Crawling

Before a page can be indexed, and therefore appear within search results, it must be crawled by search engine crawlers, like Googlebot. There are many things to consider in order to get pages crawled and ensure they are adhering to the correct guidelines. These are covered within our Hangout Notes, as well as further research and recommendations.

Algorithm Changes May Result in Changes to Crawl Rate

February 21, 2020 Source

The number of pages which Google wants to crawl may change during algorithm changes, which may be due to some pages being considered less important to show in search results, or from crawling optimization improvements.


Specify Timezone Formats Consistently Across Site & Sitemaps

February 18, 2020 Source

Google is able to understand different timezone formats, for example, UTC vs GMT. However, it’s important to use one timezone format consistently across a site and its sitemaps to avoid confusing Google.


If a Robots.txt File Returns a Server Error for a Brief Period of Time Google Will Not Crawl Anything From the Site

January 31, 2020 Source

If a robots.txt file returns a server error for a brief period of time Google will not crawl anything from the website until they are able to access it and crawl normally again. During the period of time where they are blocked from reaching the file they would assume all URLs are blocked and would therefore flag this in GSC. You can use the robots.txt request in your server logs to identify where this has occurred by reviewing the response size and code that was returned during each request.


It is Normal for Google to Occassionally Crawl Old URLs

January 31, 2020 Source

Due to their rendering processes, Google will occasionally re-crawl old URLs in order to check their set up. You may see this within your log files, but it is normal and will not cause any problems.


Having a Reasonable Amount of HTML Comments Has No Effect on SEO

January 24, 2020 Source

Comments within the HTML of a page do not have any effect on SEO unless there is a large amount, as they can make it difficult for Google to figure out where the content is and may impact the size and speed of the page. However, John confirmed he has never come across a page where HTML comments have been a problem.
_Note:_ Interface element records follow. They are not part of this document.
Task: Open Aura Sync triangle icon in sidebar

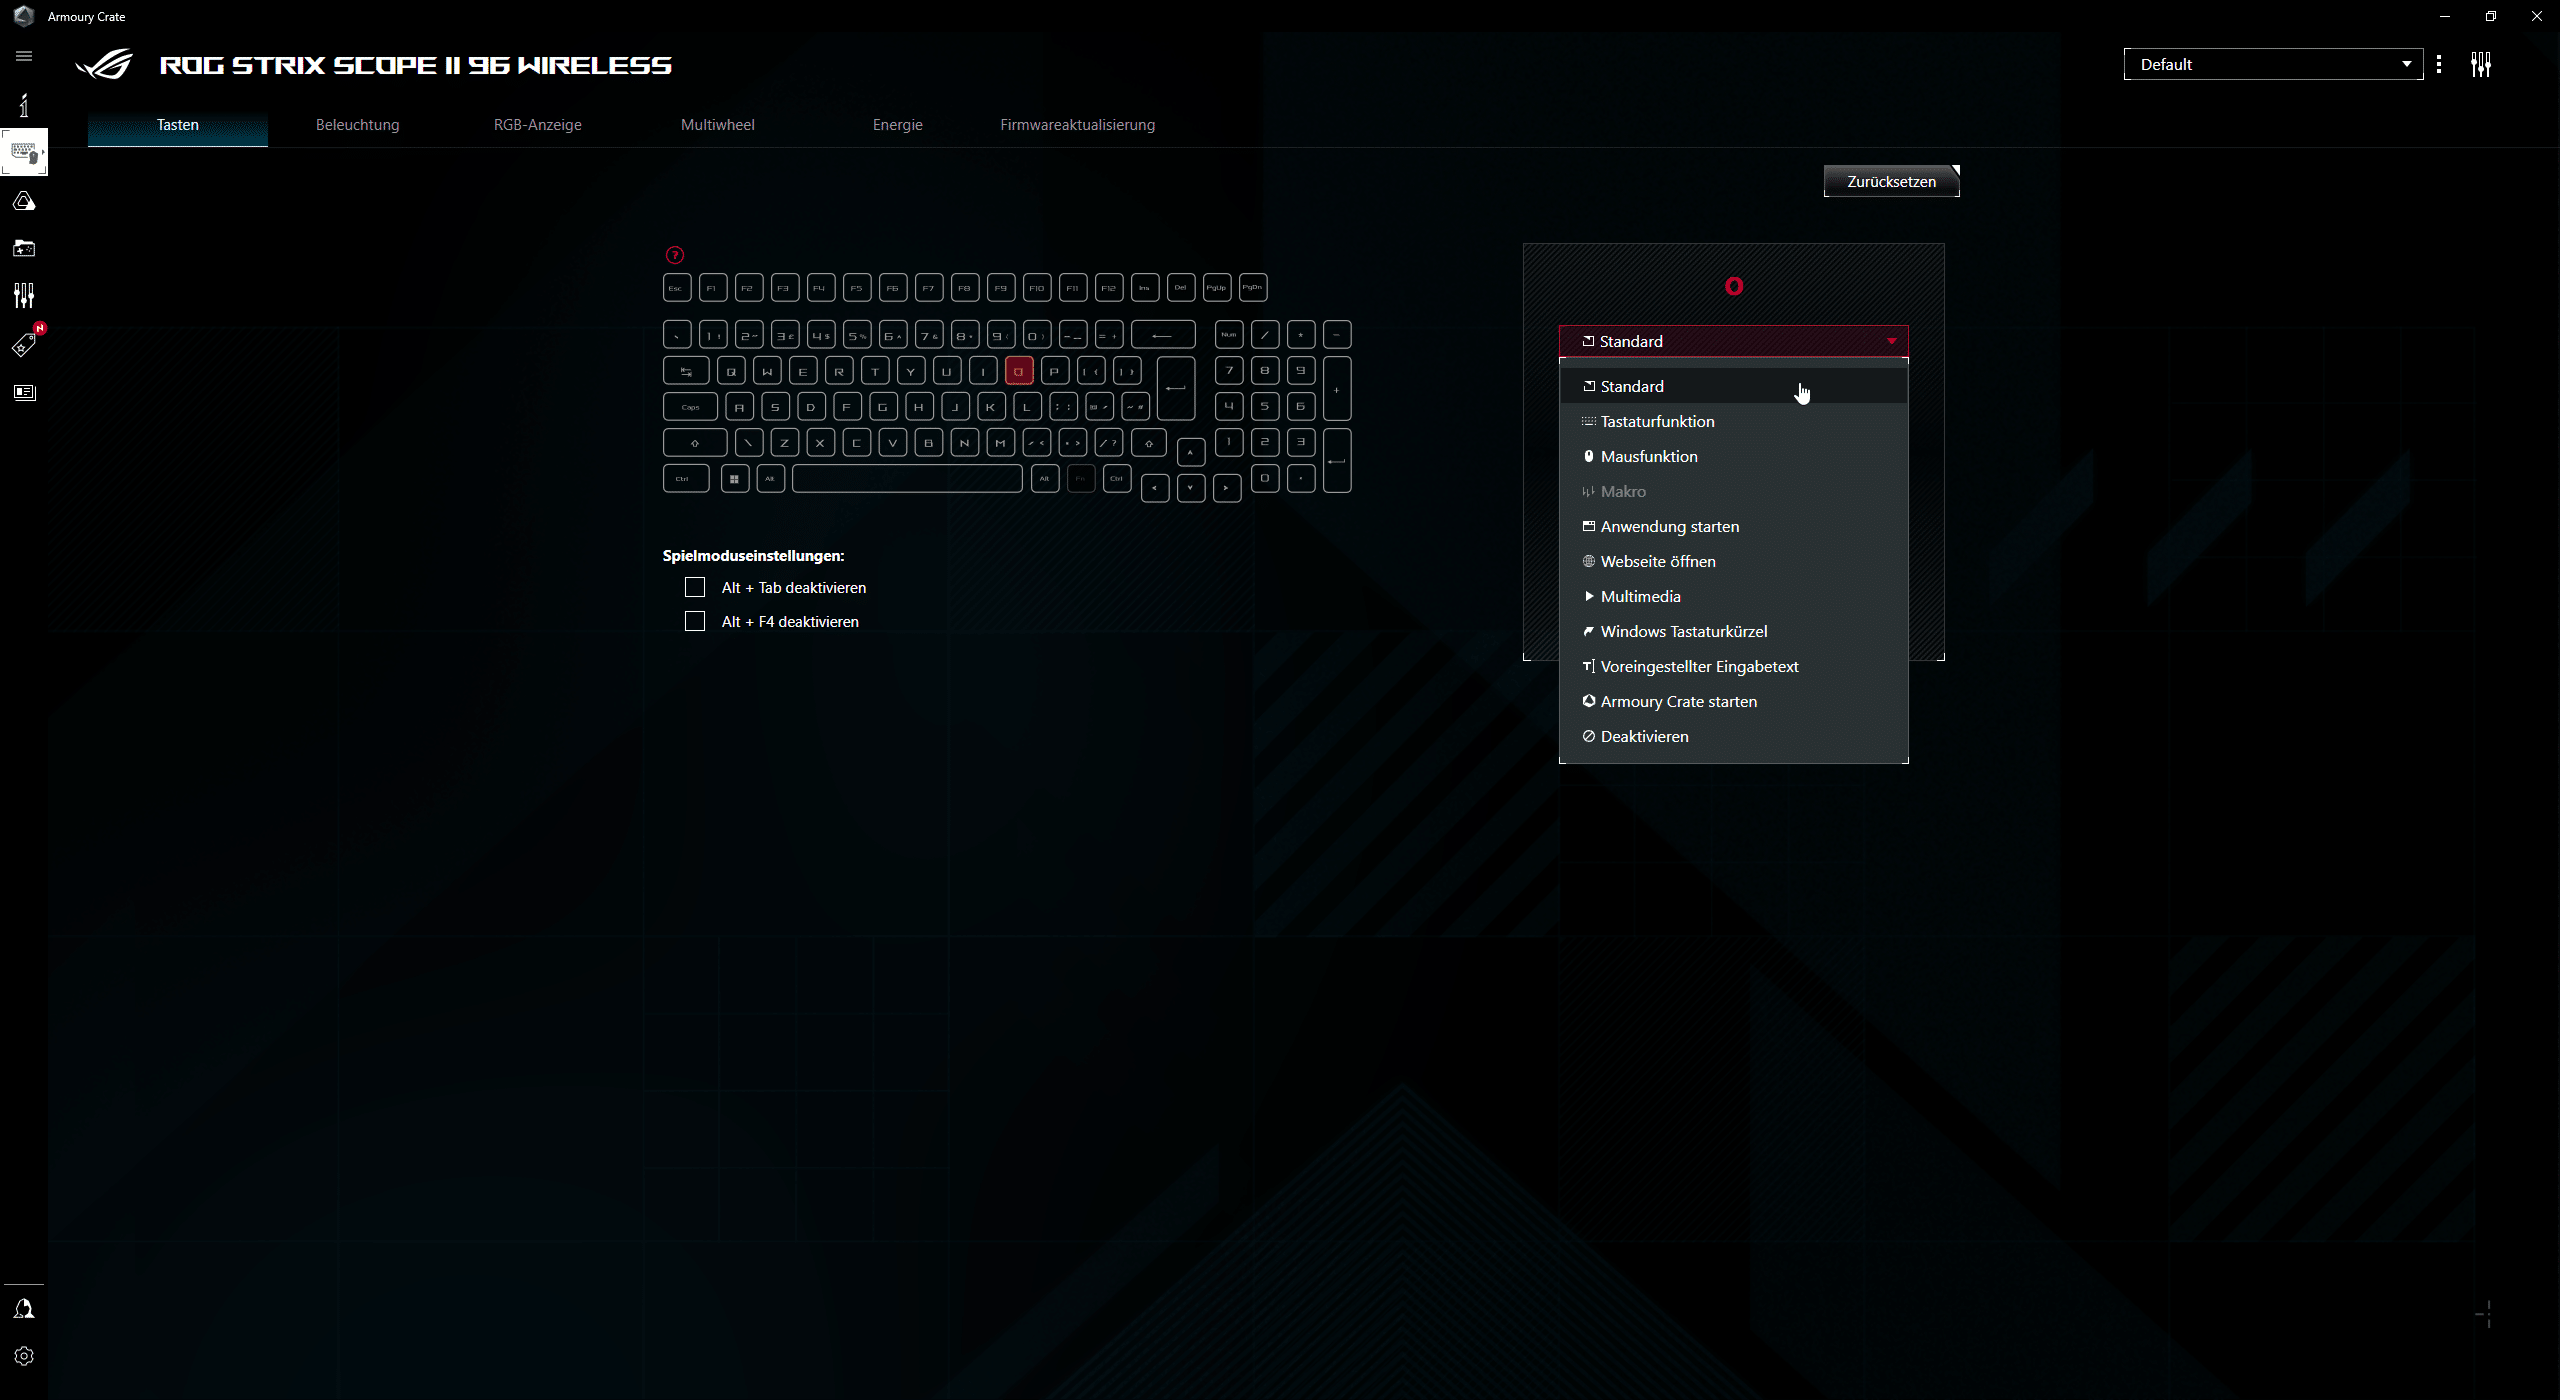Action: [24, 202]
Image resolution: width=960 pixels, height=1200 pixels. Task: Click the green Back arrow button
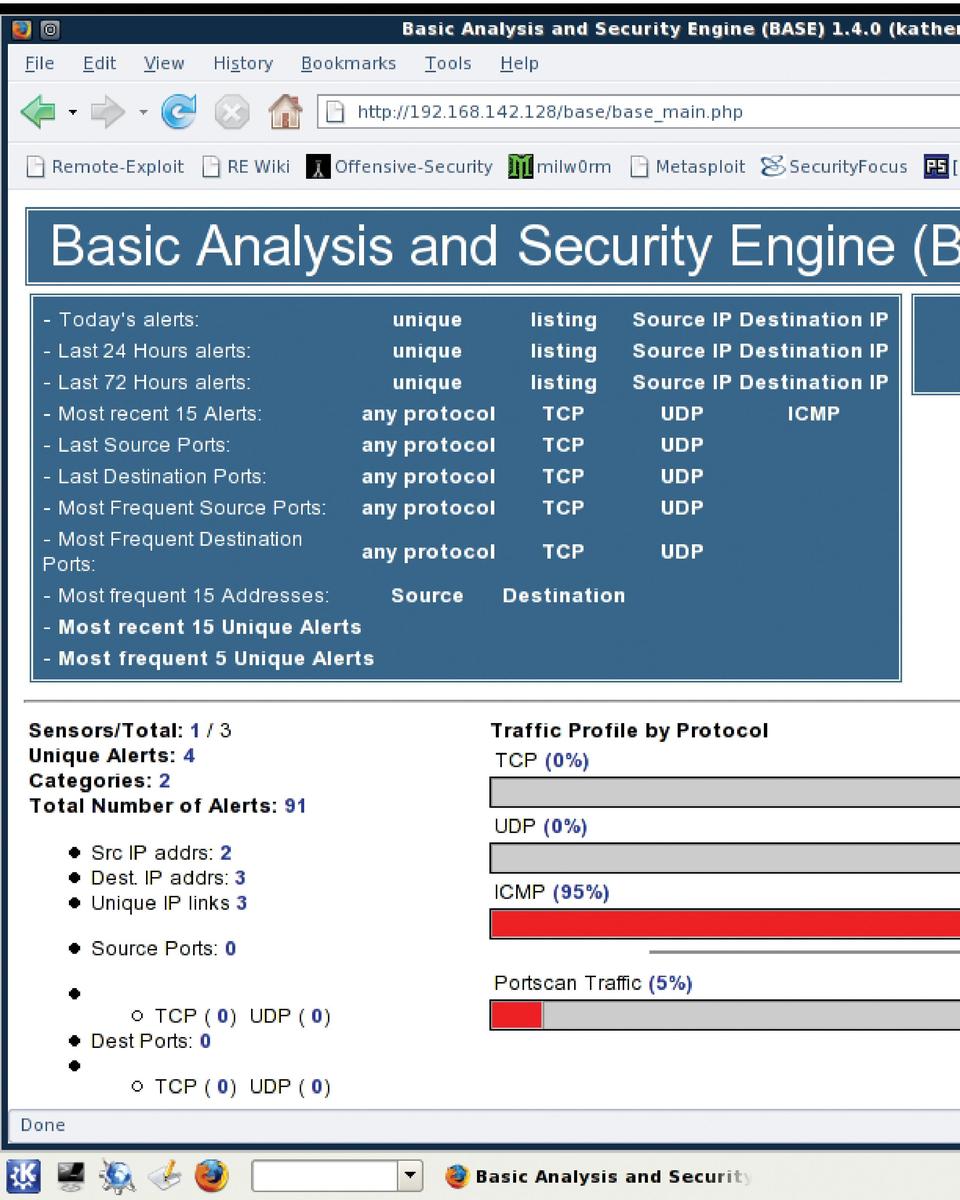[x=37, y=112]
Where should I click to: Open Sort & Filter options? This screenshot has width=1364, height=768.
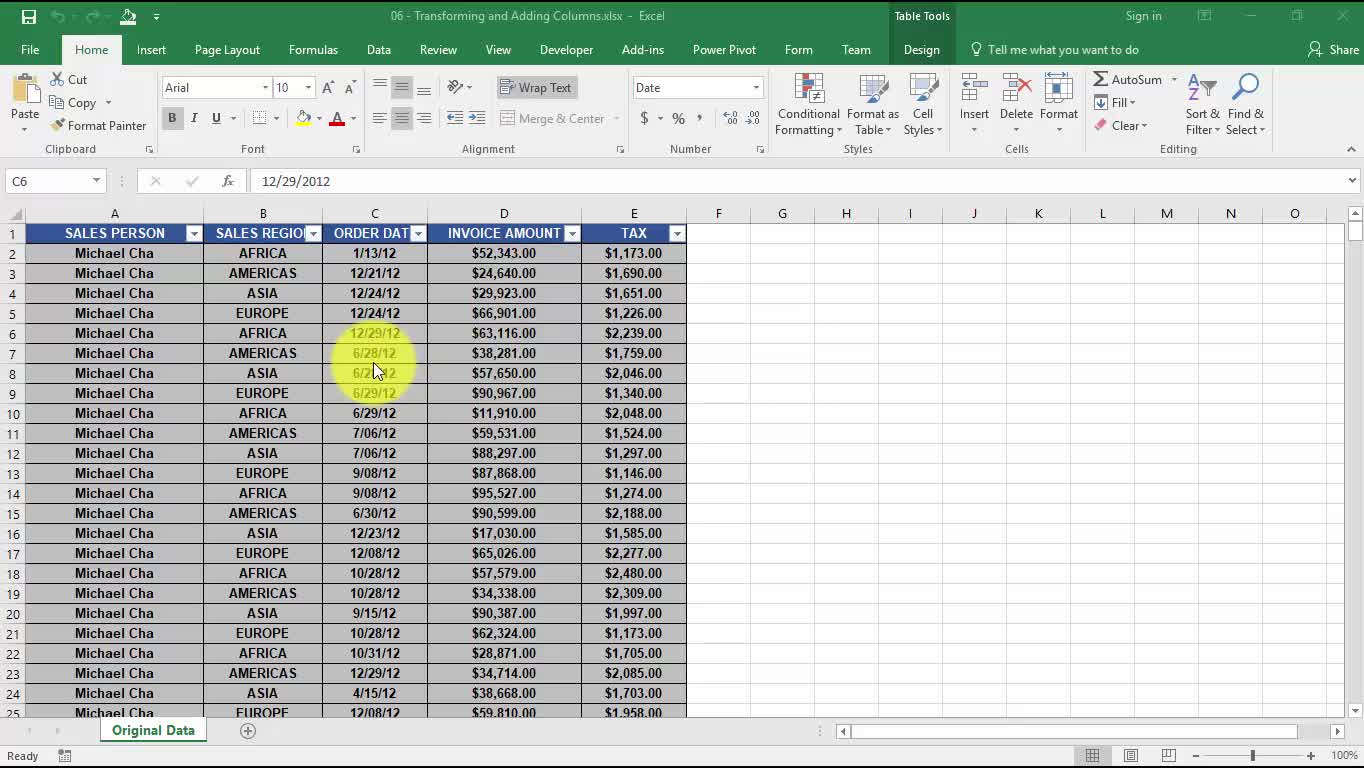click(1202, 105)
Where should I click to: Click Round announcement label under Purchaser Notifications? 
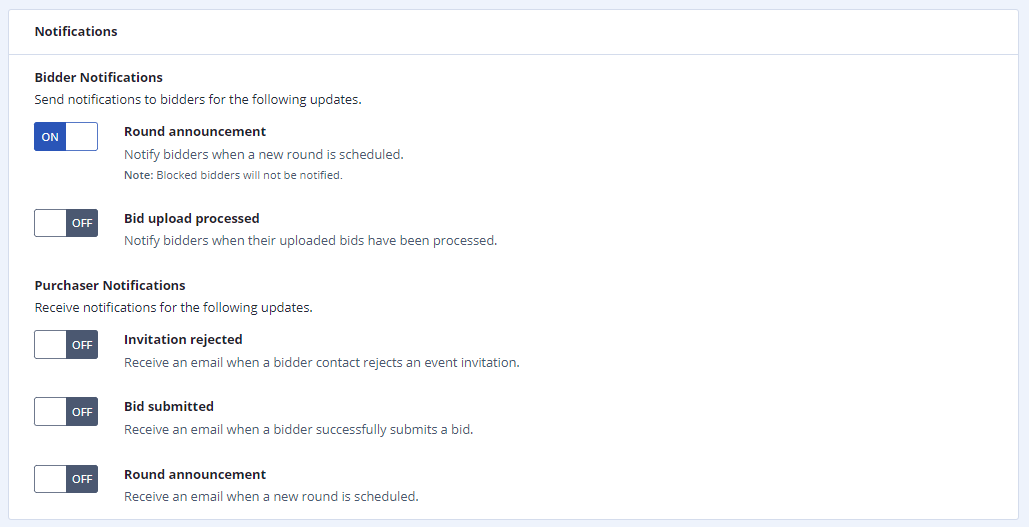pyautogui.click(x=195, y=474)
Upper Limit For Recrawling Pages is Six Months

January 22, 2020 Source

Google tends to recrawl pages at least once every six months as an upper limit.


Google is Able to Display Structured Data Results as Soon as the Page Has Been Re-crawled

January 10, 2020 Source

After configuring pages to send structured data to Google, it will be able to display the structured data results the next time it crawls and indexes that page.


Google Still Respects the Meta Robots Unavailable After Directive

January 10, 2020 Source

Google still respects the meta robots unavailable_after directive, this is used to specify a date when a page will no longer be available. John explained that it is likely their systems will recrawl the page around the date specified in order to make sure they are not just removing pages from the index that are still available.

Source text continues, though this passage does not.